Bu darbe askere yapıldı. 28 Şubat darbesi ile millet ile arasına duvar örülen asker, ABD "çuval"ına girdikten sonra ikinci büyük darbeyi almıştır. Aslan "çuvala" sokulmuş ve sonra "Balyoz" ile dövülüp," Ergenekon" diye "kumpas"larla "terbiye" edilmiştir. Bir "pardon" dönemi geçirdikten sonra da, şimdi en öldürücü darbe vurulmuştur.
Etrafı ateş çemberi olan ülkemizin, savunamayacak hale getirilmesi hedeflenmiş ve "başarısız darbe planı" başarı ile devreye konmuştur. Hedef siyaset olsa, siyasiler hedefte olurdu. Ama hedef de, asker ve millet var. Kubilay olayı, Boğaz Köprüsü üzerinde yeniden cereyan etmiş. Tekbirle asker kafası kesilmiştir.

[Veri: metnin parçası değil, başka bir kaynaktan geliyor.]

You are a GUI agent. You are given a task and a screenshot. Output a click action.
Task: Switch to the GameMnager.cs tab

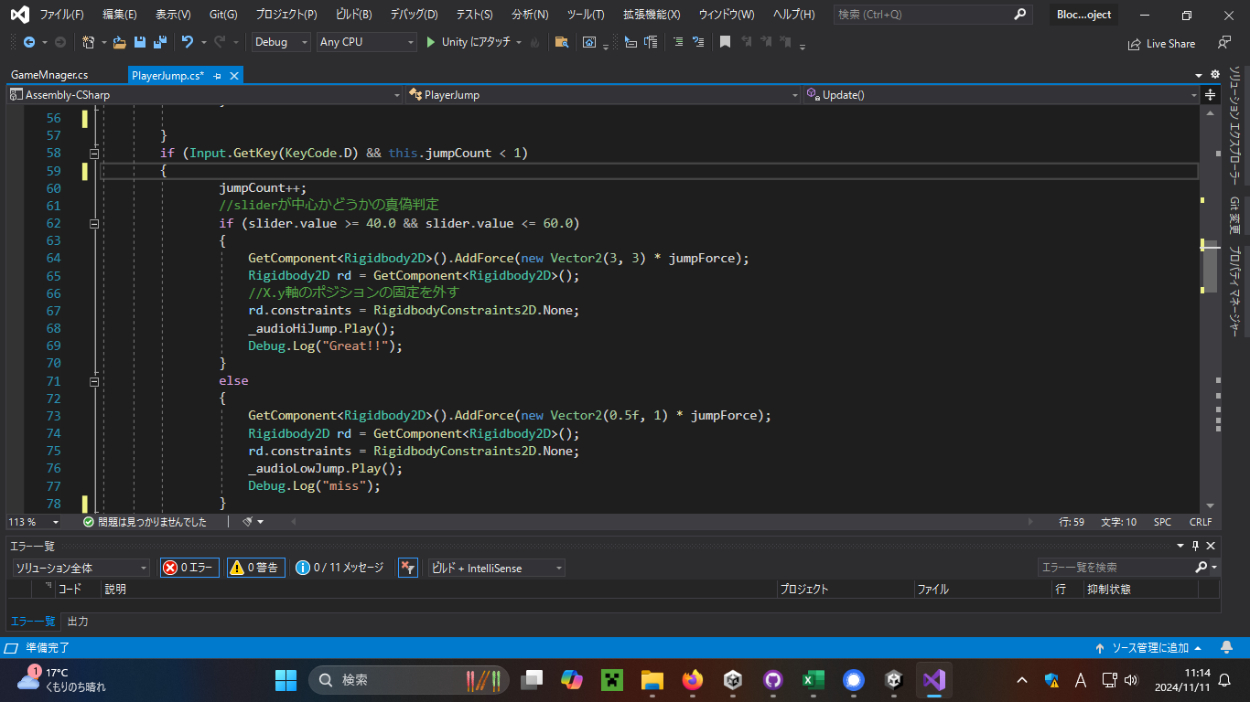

Asker, polisle ve sivil halk ile karşı karşıya getirildi. Üzerlerinde asker veya polis elbisesi olan NATO katilleri, milleti can evinden vurdular. Dün Çanakkale içinde vuranlar, bugün, Ankara ve hatta Genel Kurmay içinde vurdular. Kahpece politikalarla düşmana içerden kapı açtılar.
"Dinlerarası Diyalog" dedi açtılar!
"AB" dedi açtılar!
"NATO" dedi açtılar!
"BOP" dedi açtılar.
"Stratejik" veya "katılım ortağı" dedi açtılar.
Açılan kapılardan, katilleriyle, ajanları ve hatta askerleriyle girdiler. Şimdi işi sadece piyonların üstüne atarak, asıl güçleri örtmek, akıl işi değil. Veya yarım darbeden bir gazilik devşirmek, büyük basitlik.
İktidar, millete ve devlete bedel ödete ödete, geldiği çıkış kapısında az başını içeri sokunca, "Rusya" deyince, ilişkileri düzeltmek isteyince, bir darbe ile değil açıktan savaşla karşı karşıya kaldık.
Vatandaşa korna çaldırarak, imamlara sala verdirerek, yandaşlara silah vererek, NATO şantaj ve tehditleri bertaraf edilemez. O zaman o salar, öldürülmüş bir devlet ve milletin salası olur Allah korusun.
1 Mart tezkeresi geçmeyince, askere" kumpas" kuruldu. Yerlerine F-tipi adamlar yerleştirildi. Şimdi onlardan boşaltılan yerlere, acaba kimleri yerleştirilecek!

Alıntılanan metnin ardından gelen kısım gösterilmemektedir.